:: Data for analysis ::

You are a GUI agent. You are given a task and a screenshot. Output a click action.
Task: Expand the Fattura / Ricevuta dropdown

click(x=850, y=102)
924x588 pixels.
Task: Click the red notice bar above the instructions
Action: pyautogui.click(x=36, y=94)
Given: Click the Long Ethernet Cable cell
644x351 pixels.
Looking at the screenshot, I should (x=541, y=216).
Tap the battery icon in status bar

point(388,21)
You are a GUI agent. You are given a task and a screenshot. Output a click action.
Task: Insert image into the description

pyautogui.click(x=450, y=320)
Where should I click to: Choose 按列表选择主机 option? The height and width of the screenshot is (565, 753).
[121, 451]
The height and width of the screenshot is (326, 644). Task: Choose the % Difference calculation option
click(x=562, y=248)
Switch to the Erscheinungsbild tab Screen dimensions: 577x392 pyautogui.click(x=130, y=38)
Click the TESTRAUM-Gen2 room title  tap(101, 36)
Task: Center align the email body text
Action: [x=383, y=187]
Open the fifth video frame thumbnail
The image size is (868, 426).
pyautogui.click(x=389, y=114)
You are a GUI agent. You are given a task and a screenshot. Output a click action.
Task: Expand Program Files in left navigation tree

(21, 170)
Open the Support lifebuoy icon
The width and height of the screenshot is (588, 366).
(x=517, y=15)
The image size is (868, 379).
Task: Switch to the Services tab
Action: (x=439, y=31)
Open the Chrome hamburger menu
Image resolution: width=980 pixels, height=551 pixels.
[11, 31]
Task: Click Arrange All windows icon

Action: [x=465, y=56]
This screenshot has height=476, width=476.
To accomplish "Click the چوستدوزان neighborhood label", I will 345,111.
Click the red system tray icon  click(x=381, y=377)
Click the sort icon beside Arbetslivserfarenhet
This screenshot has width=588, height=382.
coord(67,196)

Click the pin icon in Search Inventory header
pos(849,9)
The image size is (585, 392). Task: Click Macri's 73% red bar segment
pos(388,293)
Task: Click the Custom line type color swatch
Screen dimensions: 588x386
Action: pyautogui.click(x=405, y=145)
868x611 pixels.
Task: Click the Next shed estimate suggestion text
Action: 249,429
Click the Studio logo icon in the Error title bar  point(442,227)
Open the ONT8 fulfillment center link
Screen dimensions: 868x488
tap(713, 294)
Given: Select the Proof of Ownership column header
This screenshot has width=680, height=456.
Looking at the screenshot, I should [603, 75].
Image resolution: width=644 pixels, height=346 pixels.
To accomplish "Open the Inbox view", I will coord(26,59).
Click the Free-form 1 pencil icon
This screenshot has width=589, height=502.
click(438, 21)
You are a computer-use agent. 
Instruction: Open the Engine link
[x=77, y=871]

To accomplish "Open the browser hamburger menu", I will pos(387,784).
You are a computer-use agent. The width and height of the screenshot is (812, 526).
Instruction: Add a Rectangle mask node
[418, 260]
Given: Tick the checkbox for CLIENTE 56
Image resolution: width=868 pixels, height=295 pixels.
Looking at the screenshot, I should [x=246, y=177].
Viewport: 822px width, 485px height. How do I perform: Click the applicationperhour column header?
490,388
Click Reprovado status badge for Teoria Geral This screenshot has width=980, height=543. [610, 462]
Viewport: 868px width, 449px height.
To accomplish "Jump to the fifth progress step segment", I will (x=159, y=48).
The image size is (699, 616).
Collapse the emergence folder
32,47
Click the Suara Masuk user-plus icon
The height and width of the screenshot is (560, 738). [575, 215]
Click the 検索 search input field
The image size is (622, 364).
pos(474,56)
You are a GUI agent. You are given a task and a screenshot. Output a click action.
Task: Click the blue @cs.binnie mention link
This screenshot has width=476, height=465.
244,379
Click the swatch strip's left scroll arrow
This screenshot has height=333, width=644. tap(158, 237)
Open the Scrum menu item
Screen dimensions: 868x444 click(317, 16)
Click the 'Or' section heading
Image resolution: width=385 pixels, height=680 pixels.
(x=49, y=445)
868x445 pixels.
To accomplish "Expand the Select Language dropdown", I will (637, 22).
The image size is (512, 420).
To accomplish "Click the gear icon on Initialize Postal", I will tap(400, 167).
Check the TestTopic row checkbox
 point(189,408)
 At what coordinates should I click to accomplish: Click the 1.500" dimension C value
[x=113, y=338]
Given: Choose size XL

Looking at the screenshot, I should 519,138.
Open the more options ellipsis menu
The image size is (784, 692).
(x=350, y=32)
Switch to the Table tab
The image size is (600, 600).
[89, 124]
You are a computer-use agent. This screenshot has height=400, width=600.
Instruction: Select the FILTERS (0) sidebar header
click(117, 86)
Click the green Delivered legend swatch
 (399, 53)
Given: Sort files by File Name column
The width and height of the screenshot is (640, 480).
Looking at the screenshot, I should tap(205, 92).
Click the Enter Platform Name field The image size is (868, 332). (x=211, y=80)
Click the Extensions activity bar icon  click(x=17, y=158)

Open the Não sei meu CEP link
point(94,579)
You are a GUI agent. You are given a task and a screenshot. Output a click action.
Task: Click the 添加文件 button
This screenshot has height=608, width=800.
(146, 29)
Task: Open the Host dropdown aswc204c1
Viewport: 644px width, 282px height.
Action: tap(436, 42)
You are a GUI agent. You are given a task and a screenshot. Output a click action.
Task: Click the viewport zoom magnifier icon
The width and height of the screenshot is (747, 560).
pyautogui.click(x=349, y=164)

:::

*What to work on*. The response should consist of every record above, reproduced exactly.

*Answer space*.
You are a GUI agent. You are given a task and a screenshot. Output a click action.
Task: Expand the Fattura / Ricevuta dropdown

click(x=850, y=102)
924x588 pixels.
Task: Click the red notice bar above the instructions
Action: pyautogui.click(x=36, y=94)
Given: Click the Long Ethernet Cable cell
644x351 pixels.
Looking at the screenshot, I should (x=541, y=216).
Tap the battery icon in status bar

point(388,21)
You are a GUI agent. You are given a task and a screenshot. Output a click action.
Task: Insert image into the description

pyautogui.click(x=450, y=320)
Where should I click to: Choose 按列表选择主机 option? The height and width of the screenshot is (565, 753).
[121, 451]
The height and width of the screenshot is (326, 644). Task: Choose the % Difference calculation option
click(x=562, y=248)
Switch to the Erscheinungsbild tab Screen dimensions: 577x392 pyautogui.click(x=130, y=38)
Click the TESTRAUM-Gen2 room title  tap(101, 36)
Task: Center align the email body text
Action: [x=383, y=187]
Open the fifth video frame thumbnail
The image size is (868, 426).
pyautogui.click(x=389, y=114)
You are a GUI agent. You are given a task and a screenshot. Output a click action.
Task: Expand Program Files in left navigation tree

(21, 170)
Open the Support lifebuoy icon
The width and height of the screenshot is (588, 366).
(x=517, y=15)
The image size is (868, 379).
Task: Switch to the Services tab
Action: (x=439, y=31)
Open the Chrome hamburger menu
Image resolution: width=980 pixels, height=551 pixels.
[11, 31]
Task: Click Arrange All windows icon

Action: [x=465, y=56]
This screenshot has height=476, width=476.
To accomplish "Click the چوستدوزان neighborhood label", I will 345,111.
Click the red system tray icon  click(x=381, y=377)
Click the sort icon beside Arbetslivserfarenhet
This screenshot has width=588, height=382.
coord(67,196)

Click the pin icon in Search Inventory header
pos(849,9)
The image size is (585, 392). Task: Click Macri's 73% red bar segment
pos(388,293)
Task: Click the Custom line type color swatch
Screen dimensions: 588x386
Action: pyautogui.click(x=405, y=145)
868x611 pixels.
Task: Click the Next shed estimate suggestion text
Action: 249,429
Click the Studio logo icon in the Error title bar  point(442,227)
Open the ONT8 fulfillment center link
Screen dimensions: 868x488
tap(713, 294)
Given: Select the Proof of Ownership column header
This screenshot has width=680, height=456.
Looking at the screenshot, I should [603, 75].
Image resolution: width=644 pixels, height=346 pixels.
To accomplish "Open the Inbox view", I will coord(26,59).
Click the Free-form 1 pencil icon
This screenshot has width=589, height=502.
click(438, 21)
You are a computer-use agent. 
Instruction: Open the Engine link
[x=77, y=871]

To accomplish "Open the browser hamburger menu", I will pos(387,784).
You are a computer-use agent. The width and height of the screenshot is (812, 526).
Instruction: Add a Rectangle mask node
[418, 260]
Given: Tick the checkbox for CLIENTE 56
Image resolution: width=868 pixels, height=295 pixels.
Looking at the screenshot, I should [x=246, y=177].
Viewport: 822px width, 485px height. How do I perform: Click the applicationperhour column header?
490,388
Click Reprovado status badge for Teoria Geral This screenshot has width=980, height=543. [610, 462]
Viewport: 868px width, 449px height.
To accomplish "Jump to the fifth progress step segment", I will (x=159, y=48).
The image size is (699, 616).
Collapse the emergence folder
32,47
Click the Suara Masuk user-plus icon
The height and width of the screenshot is (560, 738). [575, 215]
Click the 検索 search input field
The image size is (622, 364).
pos(474,56)
You are a GUI agent. You are given a task and a screenshot. Output a click action.
Task: Click the blue @cs.binnie mention link
This screenshot has width=476, height=465.
244,379
Click the swatch strip's left scroll arrow
This screenshot has height=333, width=644. tap(158, 237)
Open the Scrum menu item
Screen dimensions: 868x444 click(317, 16)
Click the 'Or' section heading
Image resolution: width=385 pixels, height=680 pixels.
(x=49, y=445)
868x445 pixels.
To accomplish "Expand the Select Language dropdown", I will (637, 22).
The image size is (512, 420).
To accomplish "Click the gear icon on Initialize Postal", I will tap(400, 167).
Check the TestTopic row checkbox
 point(189,408)
 At what coordinates should I click to accomplish: Click the 1.500" dimension C value
[x=113, y=338]
Given: Choose size XL

Looking at the screenshot, I should 519,138.
Open the more options ellipsis menu
The image size is (784, 692).
(x=350, y=32)
Switch to the Table tab
The image size is (600, 600).
[89, 124]
You are a computer-use agent. This screenshot has height=400, width=600.
Instruction: Select the FILTERS (0) sidebar header
click(117, 86)
Click the green Delivered legend swatch
 (399, 53)
Given: Sort files by File Name column
The width and height of the screenshot is (640, 480).
Looking at the screenshot, I should tap(205, 92).
Click the Enter Platform Name field The image size is (868, 332). (x=211, y=80)
Click the Extensions activity bar icon  click(x=17, y=158)

Open the Não sei meu CEP link
point(94,579)
You are a GUI agent. You are given a task and a screenshot. Output a click action.
Task: Click the 添加文件 button
This screenshot has height=608, width=800.
(146, 29)
Task: Open the Host dropdown aswc204c1
Viewport: 644px width, 282px height.
Action: tap(436, 42)
You are a GUI agent. You are given a task and a screenshot. Output a click action.
Task: Click the viewport zoom magnifier icon
The width and height of the screenshot is (747, 560).
pyautogui.click(x=349, y=164)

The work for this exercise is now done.